Pull every line holding the string "link" from the records below.

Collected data
☆ ☆ ☆
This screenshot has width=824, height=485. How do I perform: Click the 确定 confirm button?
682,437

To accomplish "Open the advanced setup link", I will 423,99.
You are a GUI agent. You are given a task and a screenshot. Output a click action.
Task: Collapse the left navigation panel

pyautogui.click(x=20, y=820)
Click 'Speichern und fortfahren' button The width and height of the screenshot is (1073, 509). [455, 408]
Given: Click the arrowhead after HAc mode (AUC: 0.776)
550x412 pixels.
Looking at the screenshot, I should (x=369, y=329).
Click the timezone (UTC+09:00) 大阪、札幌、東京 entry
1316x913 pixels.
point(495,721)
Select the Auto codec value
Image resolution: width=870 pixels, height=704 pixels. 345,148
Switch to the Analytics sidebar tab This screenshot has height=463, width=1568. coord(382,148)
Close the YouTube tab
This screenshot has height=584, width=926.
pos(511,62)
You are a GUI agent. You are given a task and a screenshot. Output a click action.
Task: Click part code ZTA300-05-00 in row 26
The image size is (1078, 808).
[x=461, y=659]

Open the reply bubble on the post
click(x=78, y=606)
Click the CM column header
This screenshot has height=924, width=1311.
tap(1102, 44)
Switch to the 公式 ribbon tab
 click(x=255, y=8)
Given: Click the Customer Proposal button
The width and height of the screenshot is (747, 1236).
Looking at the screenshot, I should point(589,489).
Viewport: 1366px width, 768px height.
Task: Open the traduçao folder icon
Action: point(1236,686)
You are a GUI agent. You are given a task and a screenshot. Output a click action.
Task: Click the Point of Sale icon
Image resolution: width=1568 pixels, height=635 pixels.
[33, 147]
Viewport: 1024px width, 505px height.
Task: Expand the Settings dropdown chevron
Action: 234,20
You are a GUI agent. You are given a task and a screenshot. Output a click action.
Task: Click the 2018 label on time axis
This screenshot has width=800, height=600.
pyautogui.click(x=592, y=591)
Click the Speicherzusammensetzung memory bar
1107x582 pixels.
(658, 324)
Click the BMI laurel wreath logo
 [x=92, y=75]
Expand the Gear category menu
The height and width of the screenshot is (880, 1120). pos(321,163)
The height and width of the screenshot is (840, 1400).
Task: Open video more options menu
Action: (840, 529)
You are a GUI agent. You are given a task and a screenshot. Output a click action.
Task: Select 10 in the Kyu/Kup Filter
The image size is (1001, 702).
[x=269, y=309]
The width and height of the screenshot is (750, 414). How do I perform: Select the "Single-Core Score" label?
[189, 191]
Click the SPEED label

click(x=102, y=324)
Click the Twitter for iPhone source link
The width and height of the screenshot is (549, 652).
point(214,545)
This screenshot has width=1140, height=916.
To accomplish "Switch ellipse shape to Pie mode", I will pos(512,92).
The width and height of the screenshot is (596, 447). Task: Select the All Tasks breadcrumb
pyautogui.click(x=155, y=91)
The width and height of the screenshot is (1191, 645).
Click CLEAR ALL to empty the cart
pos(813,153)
☆ ☆ ☆
**Answer to the problem**.
To accomplish "Open the advanced setup link", I will 423,99.
Click the Twitter for iPhone source link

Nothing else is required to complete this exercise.